(Stored items)
* * * *

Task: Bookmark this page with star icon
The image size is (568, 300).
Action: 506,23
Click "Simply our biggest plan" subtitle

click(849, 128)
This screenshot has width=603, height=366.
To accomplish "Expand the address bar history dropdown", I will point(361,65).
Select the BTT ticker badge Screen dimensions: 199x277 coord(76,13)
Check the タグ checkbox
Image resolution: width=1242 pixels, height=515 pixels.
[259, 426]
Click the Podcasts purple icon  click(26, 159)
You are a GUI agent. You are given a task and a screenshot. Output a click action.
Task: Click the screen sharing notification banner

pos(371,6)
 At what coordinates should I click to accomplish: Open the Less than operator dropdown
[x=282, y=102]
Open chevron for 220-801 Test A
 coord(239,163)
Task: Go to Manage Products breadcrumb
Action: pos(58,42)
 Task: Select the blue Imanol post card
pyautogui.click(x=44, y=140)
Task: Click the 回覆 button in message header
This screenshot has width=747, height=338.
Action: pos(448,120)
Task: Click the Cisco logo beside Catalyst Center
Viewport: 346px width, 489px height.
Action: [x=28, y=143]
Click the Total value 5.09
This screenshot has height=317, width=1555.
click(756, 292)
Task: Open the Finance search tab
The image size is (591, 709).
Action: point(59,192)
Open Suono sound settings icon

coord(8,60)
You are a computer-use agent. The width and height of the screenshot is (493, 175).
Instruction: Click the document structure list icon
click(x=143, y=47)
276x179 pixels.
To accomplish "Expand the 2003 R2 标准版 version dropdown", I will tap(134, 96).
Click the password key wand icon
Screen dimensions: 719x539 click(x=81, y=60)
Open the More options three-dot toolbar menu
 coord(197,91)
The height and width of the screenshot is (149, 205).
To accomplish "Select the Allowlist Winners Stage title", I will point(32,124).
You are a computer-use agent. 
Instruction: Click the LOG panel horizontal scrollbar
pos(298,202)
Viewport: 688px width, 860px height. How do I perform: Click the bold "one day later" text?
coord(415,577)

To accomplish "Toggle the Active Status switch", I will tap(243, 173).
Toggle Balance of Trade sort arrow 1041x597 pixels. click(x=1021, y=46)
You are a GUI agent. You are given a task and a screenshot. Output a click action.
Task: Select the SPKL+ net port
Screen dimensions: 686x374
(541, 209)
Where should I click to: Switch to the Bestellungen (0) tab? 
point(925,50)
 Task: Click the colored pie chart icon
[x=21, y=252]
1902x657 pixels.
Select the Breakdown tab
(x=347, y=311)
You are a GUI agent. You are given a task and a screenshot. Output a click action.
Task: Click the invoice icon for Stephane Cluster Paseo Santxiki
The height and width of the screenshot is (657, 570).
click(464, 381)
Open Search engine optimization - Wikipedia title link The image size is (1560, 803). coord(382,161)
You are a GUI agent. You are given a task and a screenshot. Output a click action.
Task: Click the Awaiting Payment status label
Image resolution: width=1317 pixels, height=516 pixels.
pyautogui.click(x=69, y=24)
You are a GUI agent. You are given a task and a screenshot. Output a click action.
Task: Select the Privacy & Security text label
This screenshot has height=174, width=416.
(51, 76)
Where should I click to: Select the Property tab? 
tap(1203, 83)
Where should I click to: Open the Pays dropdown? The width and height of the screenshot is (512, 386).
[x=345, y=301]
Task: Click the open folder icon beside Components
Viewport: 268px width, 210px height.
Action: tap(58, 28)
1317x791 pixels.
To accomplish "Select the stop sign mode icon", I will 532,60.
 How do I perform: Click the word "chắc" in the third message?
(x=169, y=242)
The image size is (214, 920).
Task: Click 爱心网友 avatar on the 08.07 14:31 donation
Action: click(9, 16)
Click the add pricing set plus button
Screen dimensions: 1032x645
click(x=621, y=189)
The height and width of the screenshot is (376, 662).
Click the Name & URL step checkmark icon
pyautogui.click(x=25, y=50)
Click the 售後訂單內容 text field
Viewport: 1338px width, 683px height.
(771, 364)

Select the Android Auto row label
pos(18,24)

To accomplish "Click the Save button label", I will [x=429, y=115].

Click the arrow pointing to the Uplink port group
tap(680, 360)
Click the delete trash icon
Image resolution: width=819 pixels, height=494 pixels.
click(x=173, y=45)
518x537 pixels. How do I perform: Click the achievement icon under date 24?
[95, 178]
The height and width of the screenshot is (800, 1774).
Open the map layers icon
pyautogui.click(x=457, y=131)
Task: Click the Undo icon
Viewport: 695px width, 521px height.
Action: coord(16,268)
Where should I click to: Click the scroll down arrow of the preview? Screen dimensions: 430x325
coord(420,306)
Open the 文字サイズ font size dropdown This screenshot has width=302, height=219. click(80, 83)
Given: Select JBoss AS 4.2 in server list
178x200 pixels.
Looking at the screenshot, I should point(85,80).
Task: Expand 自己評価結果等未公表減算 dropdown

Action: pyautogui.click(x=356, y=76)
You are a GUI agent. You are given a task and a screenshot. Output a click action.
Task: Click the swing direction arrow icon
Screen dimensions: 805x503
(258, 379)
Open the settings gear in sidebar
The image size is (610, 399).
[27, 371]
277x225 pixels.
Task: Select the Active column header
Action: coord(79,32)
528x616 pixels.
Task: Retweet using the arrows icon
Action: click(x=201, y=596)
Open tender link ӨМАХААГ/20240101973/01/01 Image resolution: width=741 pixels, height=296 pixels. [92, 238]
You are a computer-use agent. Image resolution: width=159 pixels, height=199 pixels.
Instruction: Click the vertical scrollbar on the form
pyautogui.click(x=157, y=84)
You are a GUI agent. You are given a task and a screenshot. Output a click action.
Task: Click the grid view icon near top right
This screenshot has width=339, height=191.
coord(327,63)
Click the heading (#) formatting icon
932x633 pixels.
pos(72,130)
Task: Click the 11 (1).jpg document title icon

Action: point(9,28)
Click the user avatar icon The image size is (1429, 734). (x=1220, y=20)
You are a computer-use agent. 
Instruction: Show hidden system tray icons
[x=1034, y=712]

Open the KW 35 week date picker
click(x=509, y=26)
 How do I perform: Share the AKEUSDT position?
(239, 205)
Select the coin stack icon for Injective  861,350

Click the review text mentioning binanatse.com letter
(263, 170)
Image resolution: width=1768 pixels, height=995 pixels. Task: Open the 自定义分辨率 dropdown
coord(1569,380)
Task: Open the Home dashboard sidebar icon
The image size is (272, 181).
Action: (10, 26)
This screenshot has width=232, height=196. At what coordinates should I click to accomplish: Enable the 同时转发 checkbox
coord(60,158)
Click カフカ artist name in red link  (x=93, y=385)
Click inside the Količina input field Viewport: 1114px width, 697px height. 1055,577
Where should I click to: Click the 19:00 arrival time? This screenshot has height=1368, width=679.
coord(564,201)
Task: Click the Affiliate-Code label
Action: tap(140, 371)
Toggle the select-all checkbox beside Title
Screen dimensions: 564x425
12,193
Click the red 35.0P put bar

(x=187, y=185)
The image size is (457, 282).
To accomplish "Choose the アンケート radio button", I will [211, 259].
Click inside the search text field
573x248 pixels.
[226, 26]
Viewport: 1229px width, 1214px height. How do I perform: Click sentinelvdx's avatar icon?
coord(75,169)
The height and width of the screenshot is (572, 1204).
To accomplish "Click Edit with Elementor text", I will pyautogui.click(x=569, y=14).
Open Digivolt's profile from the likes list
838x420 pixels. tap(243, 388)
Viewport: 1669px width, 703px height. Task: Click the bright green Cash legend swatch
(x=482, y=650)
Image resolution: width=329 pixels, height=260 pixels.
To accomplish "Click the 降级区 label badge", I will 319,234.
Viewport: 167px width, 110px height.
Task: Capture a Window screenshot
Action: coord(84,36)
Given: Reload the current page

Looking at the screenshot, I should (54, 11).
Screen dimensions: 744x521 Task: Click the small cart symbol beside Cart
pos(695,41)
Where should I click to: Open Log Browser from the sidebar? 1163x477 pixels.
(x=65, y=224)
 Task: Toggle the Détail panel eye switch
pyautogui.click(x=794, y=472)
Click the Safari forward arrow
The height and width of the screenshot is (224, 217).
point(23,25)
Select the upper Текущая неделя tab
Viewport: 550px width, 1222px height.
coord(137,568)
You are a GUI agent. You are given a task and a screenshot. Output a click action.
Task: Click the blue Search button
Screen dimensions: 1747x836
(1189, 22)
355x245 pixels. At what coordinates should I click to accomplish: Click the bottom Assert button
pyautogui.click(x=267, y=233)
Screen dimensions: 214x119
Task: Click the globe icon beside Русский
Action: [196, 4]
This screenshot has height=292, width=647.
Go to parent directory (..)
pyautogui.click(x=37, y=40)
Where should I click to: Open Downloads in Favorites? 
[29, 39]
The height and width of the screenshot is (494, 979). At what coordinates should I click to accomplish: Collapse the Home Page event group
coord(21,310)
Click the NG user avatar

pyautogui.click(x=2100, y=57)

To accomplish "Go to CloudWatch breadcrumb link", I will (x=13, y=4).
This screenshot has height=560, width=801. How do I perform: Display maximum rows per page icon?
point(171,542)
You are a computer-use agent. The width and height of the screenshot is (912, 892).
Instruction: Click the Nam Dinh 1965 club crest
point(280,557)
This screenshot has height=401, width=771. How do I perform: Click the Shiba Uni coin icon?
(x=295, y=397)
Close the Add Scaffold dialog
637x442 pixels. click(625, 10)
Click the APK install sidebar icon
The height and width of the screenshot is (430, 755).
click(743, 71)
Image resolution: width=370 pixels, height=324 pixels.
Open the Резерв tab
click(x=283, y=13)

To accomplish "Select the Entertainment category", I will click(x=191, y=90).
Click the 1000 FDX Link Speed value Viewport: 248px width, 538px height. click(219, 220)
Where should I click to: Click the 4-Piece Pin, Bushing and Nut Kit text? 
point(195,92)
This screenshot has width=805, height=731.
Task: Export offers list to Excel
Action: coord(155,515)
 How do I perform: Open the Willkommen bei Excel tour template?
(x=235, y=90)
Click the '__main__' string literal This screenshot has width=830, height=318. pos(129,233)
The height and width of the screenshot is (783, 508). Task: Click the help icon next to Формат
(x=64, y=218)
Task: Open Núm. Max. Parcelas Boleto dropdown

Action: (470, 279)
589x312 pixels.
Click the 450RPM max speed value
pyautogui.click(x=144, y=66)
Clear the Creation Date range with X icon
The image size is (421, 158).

* * * *

#### Instructions to follow:
Above are the records. Print exactly, and only, the lines from the line with "Image resolution: width=1768" to the line with "Click inside the Količina", both inclusive.

#### Solution to this task:
Image resolution: width=1768 pixels, height=995 pixels. Task: Open the 自定义分辨率 dropdown
coord(1569,380)
Task: Open the Home dashboard sidebar icon
The image size is (272, 181).
Action: (10, 26)
This screenshot has width=232, height=196. At what coordinates should I click to accomplish: Enable the 同时转发 checkbox
coord(60,158)
Click カフカ artist name in red link  (x=93, y=385)
Click inside the Količina input field Viewport: 1114px width, 697px height. 1055,577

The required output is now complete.